Deepwater drilling offshore Africa will require an oil price above $70 to return to anything near 2012-2013 activity levels, Quest data shows. Major factors contributing to the region’s high costs include strict local content requirements established by regional governments and logistics costs around getting equipment in and out of country. Security in the region is also a concern, requiring significant investments for office facilities and employee housing, along with the rigs themselves. “Those are cost factors that have really hurt African activity tremendously through this downturn,” Ms Cook said.
In Brazil, it’s the political climate that is playing a big role in reduced deepwater activity. “The real problem is that the epidemic of corporate corruption has caught up to them, and companies are playing a ‘one foot in, one foot out’ game right now,” Ms Cook said. “The Car Wash investigation has brought the oil giant and the country to its knees. Companies don’t want to abandon Brazil because the long-term prize is too big, but they also don’t want to get caught up in the bribery scandals.” However, she added, “we cannot underestimate the desire among IOCs to take a larger stake in the pre-salt prize. Once the Brazilian government makes the necessary changes to licensing and lowering local content, the offshore market in the country will be back with a vengeance.”
Over in the North Sea, although politically stable, the challenges and costs of drilling in a harsh environment has led rig count to fall by approximately a third during this downturn, said Sean Shafer, Quest’s Head of Consulting. “It’s a very mature region, as well,” he added. “The fields that are left, apart from some of the frontier areas, are typically smaller, with lower returns.”
Labor costs are also higher, particularly in the UK and Norway, although the tax regime in some countries are now becoming more friendly to the oil and gas industry. The prime example is the UK’s Petroleum Revenue Tax, which was reduced from 50% to 35% in early 2015. “That might make things a little more attractive going forward,” Mr Shafer said.
In all regions, brownfield projects, where operators are able to tie new projects into existing infrastructure, are more likely to go forward than developing brand-new fields. “That can easily shift breakeven prices by $30/bbl,” Mr Shafer said. For brownfield projects, breakevens tend to range from $20-$50/bbl whereas breakevens for greenfield projects range from $45-$90/bbl.

:::::

◆ PROBLEMS TO WORK ON:
#1 In the offshore drilling passage, take the part that opens with the words containing "Labor costs are" and closes with "range from $45-$90/bbl.", and write it out again, switching "brownfield" to "existing-field".
#2 According to the offshore drilling passage, what change was made to the UK's Petroleum Revenue Tax in early 2015?
#3 Write the next part of the offshore drilling passage, picking up after its final sentence.
The records have nothing to do with any of this.

◆ GIVEN RECORDS:
:::::

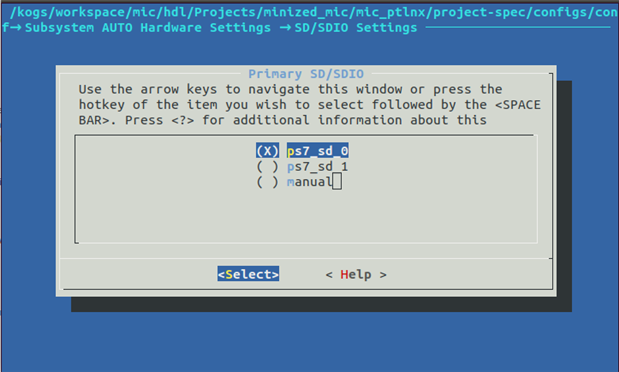The width and height of the screenshot is (619, 372).
Task: Choose the empty radio beside ps7_sd_1
Action: 267,167
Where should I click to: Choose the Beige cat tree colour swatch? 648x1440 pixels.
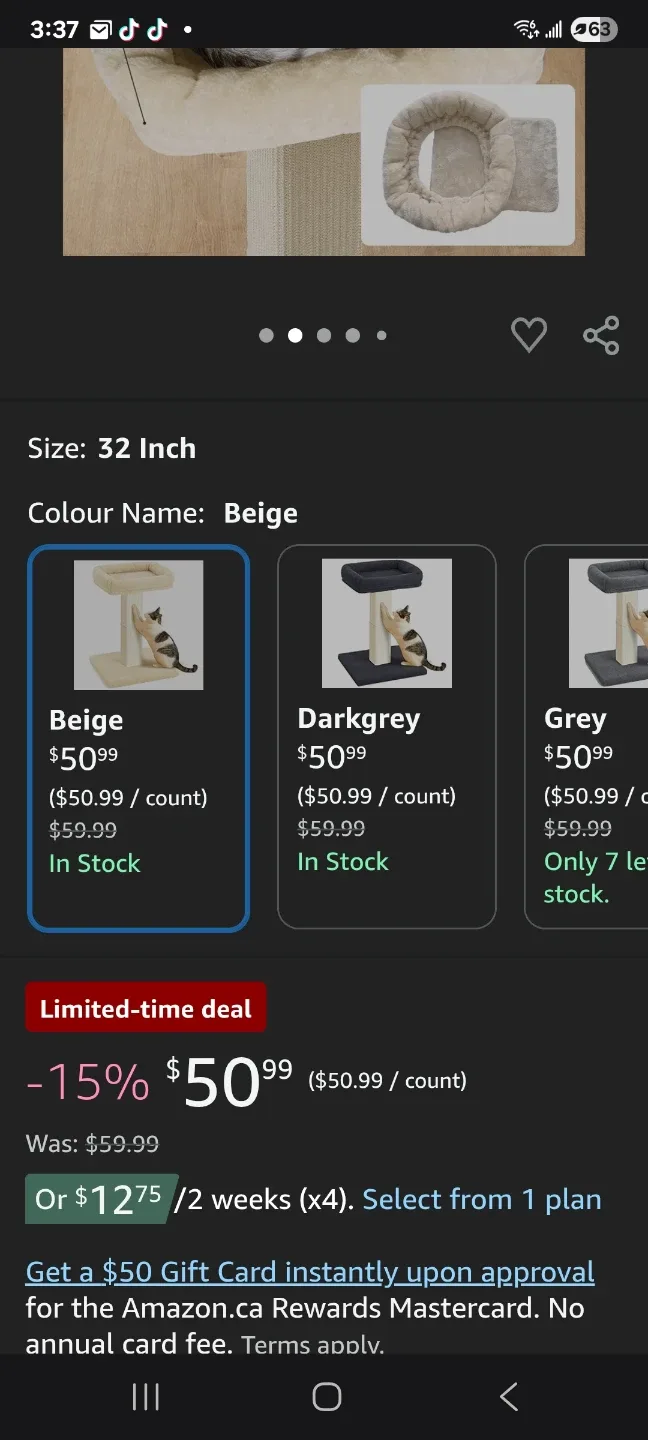pos(138,623)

:::::

◆ THE RESULTS:
#1
Labor costs are also higher, particularly in the UK and Norway, although the tax regime in some countries are now becoming more friendly to the oil and gas industry. The prime example is the UK’s Petroleum Revenue Tax, which was reduced from 50% to 35% in early 2015. “That might make things a little more attractive going forward,” Mr Shafer said.
In all regions, existing-field projects, where operators are able to tie new projects into existing infrastructure, are more likely to go forward than developing brand-new fields. “That can easily shift breakeven prices by $30/bbl,” Mr Shafer said. For existing-field projects, breakevens tend to range from $20-$50/bbl whereas breakevens for greenfield projects range from $45-$90/bbl.

#2 It was reduced from 50% to 35%.

#3
Simple vs complex
A big part of the cost equation in the offshore industry can be attributed to increasingly complex and expensive technologies. Over the past decade, the offshore sector had allowed a great deal of complexity to creep into equipment, rig and production facility designs. For example, FPSOs have become much larger and more complex even though they’re not actually producing at a much higher rate than before, Mr Shafer said, adding that they also cost 200% more than they did in the early 2000s.
Some cost inflation has been the result of legitimately improved technology, or perhaps changes that were necessary to enhance safety. In the US Gulf of Mexico, for example, many changes were made to drilling rigs and floating production systems after Macondo and in response to several damaging hurricanes. However, many changes have also been made that don’t necessarily add value or make anyone safer, he asserted. “There’s this love of complexity in the deepwater industry,” Mr Shafer said. “Some of it is required to meet technological requirements, but a lot of it is not.”
He asserts that the main reason for such high levels of complexity is risk aversion – in ways that don’t always make sense. “They’ve engineered some of these risks out without taking into account the potential costs of engineering the risk out versus the potential cost if something were to go wrong.”
For example, there has been an increased use of corrosion-resistant alloys in production tubing. Utilizing these alloys makes the tubing much more expensive, but the risk of corrosion in any given downhole environment and the associated costs could be relatively low. “If there’s a 2% risk of failure, is it worth paying double or triple the amount for materials?” Mr Shafer questioned.
In response to growing complexity, more companies are now looking toward standardization and simplification, “both as something that can speed up projects and something that can decrease the complexity of the supply chain,” Mr Shafer said. In the past, it wasn’t uncommon for companies to pick the most expensive and complicated version of a particular piece of equipment or system as their standard, when a less expensive, less high-end version of the equipment would suffice for most of their projects. “Before, what they were doing was standardizing on the highest-end equipment,” he said. “Now they’re realizing that if they standardize on the most complex subsea tree they’re ever going to use, it’s not going to be effective for their whole portfolio.”
The need to standardize and simplify was reinforced by a survey DNV-GL published in March. In this survey, 74% of respondents from across the industry reported that their companies had achieved their target cost reductions in 2015. However, Cathrine Torp, VP Communications Director for DNV-GL, explained that much of the reductions operators achieved in 2015 came from CAPEX reductions, reducing headcount and asking for lower rates – measures that don’t lead to long-term cost improvement. “To reduce costs long term, we need to simplify and standardize our requirements,” she said.
To demonstrate the lack of standardization within the offshore industry, she pointed to the color of subsea pipes. Different companies may request a pipe that is a slightly different shade of yellow than the pipes an equipment supplier might generally provide. For the supplier, this could mean having to keep 15 varieties of the same piece of equipment in their warehouse. “If a long chain of suppliers can use the same components for all operators globally, that’s less costly than making something specific for each individual operator.”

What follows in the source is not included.